Please write out exactly the lines of the data below from the line holding "Click the Change adapter options icon" through the line holding "Task: Open the Полтава-Банк link", and leave out the rest.

========================================================================

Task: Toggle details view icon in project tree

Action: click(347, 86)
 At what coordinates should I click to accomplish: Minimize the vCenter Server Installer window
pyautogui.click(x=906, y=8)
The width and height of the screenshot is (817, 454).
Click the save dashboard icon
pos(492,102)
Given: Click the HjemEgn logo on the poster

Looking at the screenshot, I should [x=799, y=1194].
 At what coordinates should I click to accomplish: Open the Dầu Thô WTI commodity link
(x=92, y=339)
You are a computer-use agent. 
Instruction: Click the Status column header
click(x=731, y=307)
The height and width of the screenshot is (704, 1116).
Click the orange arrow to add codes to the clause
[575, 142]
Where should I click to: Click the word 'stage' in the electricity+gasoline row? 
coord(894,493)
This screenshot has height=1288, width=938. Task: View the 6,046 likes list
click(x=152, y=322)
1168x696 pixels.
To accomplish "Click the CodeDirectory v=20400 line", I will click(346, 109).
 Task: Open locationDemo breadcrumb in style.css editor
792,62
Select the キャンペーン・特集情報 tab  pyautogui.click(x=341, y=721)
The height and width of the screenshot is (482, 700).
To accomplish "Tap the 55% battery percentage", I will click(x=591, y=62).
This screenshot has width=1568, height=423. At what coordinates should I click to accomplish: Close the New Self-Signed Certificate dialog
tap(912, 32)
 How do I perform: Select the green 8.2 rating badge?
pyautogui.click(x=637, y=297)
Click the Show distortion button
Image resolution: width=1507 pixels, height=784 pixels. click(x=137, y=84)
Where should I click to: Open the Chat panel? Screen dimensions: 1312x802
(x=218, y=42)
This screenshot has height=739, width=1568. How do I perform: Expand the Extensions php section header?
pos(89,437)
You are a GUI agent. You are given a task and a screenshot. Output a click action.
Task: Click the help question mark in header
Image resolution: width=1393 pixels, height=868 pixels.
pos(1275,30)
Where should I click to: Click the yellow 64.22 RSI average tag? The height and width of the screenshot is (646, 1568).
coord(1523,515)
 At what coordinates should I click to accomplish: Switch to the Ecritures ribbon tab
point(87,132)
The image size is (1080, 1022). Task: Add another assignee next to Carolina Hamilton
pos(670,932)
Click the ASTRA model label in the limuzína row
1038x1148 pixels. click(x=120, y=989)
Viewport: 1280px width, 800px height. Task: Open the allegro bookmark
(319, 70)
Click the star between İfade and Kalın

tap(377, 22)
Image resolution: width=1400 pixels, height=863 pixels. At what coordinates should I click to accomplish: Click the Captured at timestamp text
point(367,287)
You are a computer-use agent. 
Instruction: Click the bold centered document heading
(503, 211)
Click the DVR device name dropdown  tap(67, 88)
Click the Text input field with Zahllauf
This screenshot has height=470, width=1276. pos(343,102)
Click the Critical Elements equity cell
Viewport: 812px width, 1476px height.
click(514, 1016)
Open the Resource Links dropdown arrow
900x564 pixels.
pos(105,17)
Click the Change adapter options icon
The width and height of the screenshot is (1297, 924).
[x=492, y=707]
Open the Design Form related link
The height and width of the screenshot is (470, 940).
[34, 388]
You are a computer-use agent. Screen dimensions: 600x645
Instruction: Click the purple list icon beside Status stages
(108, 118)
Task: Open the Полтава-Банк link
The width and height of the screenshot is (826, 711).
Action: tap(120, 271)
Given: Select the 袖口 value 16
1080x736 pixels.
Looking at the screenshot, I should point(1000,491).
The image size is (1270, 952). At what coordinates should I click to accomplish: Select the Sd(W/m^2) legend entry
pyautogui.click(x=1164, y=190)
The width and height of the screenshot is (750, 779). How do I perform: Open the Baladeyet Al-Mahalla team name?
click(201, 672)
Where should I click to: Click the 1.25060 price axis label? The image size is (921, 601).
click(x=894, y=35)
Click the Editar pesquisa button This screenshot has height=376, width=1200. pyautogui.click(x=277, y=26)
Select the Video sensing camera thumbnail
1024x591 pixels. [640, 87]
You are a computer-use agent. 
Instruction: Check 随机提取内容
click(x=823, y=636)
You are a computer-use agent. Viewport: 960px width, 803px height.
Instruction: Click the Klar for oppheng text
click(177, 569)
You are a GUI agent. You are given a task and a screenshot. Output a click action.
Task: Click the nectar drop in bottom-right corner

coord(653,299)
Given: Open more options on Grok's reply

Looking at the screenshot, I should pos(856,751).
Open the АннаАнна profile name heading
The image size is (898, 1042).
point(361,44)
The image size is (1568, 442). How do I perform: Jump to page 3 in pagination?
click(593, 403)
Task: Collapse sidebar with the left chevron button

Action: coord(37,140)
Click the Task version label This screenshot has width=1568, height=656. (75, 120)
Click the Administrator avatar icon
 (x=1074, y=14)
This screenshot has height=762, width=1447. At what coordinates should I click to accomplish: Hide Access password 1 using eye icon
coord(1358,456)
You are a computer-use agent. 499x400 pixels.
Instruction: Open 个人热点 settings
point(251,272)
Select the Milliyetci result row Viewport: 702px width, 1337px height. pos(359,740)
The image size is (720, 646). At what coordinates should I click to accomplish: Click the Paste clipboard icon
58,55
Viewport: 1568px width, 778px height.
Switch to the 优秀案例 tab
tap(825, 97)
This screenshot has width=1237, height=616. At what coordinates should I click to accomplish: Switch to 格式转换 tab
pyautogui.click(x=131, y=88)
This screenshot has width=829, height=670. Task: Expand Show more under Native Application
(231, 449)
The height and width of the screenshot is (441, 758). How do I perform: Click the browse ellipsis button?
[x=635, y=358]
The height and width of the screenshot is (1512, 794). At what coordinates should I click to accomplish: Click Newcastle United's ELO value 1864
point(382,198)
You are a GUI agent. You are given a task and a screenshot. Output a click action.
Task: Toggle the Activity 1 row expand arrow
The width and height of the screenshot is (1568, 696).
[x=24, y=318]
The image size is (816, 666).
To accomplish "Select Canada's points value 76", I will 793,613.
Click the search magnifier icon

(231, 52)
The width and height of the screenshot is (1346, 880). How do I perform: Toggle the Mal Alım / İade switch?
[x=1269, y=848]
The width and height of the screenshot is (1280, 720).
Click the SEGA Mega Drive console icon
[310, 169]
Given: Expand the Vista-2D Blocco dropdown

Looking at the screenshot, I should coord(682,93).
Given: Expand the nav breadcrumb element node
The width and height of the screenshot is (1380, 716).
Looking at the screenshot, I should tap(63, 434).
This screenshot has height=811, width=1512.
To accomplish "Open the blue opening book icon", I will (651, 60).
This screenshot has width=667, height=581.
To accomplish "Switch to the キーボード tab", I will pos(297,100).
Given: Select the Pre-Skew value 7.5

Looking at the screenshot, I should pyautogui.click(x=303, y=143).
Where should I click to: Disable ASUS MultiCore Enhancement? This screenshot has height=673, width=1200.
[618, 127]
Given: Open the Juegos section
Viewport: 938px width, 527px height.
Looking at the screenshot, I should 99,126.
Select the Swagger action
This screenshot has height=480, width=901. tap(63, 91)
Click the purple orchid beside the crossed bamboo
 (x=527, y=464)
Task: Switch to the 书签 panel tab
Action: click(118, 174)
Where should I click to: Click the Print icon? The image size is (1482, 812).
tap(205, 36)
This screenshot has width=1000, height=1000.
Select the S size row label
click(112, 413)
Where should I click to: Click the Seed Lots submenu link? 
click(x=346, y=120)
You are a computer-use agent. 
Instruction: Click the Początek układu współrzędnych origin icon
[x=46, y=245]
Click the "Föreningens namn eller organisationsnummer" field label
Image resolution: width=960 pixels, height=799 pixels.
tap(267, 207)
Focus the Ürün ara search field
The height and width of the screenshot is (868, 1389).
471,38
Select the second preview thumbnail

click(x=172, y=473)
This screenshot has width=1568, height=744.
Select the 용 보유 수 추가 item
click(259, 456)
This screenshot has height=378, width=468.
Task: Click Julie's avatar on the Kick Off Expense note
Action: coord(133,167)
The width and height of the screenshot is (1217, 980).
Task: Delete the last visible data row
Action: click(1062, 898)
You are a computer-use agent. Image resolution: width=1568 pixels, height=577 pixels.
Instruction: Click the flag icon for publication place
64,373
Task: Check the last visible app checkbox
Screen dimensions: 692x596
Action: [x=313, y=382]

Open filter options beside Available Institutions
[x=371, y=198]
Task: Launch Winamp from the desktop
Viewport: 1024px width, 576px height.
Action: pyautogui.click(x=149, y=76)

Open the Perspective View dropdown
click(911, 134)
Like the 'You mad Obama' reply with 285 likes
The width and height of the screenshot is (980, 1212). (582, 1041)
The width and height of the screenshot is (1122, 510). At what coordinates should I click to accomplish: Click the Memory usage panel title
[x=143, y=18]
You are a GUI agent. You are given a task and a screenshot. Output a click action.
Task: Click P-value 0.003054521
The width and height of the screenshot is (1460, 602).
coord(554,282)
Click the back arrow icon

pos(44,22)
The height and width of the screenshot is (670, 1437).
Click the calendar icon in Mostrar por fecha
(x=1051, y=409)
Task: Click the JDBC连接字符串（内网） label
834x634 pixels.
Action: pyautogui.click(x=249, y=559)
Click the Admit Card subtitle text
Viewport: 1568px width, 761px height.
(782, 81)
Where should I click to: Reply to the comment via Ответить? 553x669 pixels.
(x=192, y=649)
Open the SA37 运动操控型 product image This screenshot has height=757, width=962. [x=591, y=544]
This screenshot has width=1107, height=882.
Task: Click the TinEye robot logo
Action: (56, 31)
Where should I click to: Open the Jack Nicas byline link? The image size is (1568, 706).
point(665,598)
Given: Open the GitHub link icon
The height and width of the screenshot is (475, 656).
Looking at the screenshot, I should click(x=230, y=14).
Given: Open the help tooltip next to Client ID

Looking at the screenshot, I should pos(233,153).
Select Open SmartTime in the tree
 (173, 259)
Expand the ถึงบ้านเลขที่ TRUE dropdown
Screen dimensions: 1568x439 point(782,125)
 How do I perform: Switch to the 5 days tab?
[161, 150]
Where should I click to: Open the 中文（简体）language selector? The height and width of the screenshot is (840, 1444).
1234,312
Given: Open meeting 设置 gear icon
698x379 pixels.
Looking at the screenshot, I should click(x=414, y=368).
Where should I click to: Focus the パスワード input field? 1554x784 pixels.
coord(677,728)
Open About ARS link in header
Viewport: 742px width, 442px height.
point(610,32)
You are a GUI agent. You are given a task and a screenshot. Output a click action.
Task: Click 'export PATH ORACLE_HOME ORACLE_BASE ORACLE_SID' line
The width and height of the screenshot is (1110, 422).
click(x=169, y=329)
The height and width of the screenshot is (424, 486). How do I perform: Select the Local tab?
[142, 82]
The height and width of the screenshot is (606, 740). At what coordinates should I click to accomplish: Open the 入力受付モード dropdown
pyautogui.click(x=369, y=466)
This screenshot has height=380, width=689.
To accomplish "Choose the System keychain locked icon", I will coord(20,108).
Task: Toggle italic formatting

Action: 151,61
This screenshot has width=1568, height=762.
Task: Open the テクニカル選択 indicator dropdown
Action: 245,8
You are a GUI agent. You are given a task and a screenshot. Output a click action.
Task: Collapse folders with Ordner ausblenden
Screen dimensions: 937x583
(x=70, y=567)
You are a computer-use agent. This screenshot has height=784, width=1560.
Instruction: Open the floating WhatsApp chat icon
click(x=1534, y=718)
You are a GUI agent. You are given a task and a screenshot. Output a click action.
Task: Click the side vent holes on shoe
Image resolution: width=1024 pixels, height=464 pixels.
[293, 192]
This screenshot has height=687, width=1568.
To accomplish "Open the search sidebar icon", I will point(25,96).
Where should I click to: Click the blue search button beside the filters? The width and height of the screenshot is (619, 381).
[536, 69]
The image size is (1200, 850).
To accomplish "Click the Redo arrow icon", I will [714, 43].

========================================================================

* WORKED SOLUTION *
Click the Change adapter options icon
The width and height of the screenshot is (1297, 924).
[x=492, y=707]
Open the Design Form related link
The height and width of the screenshot is (470, 940).
[34, 388]
You are a computer-use agent. Screen dimensions: 600x645
Instruction: Click the purple list icon beside Status stages
(108, 118)
Task: Open the Полтава-Банк link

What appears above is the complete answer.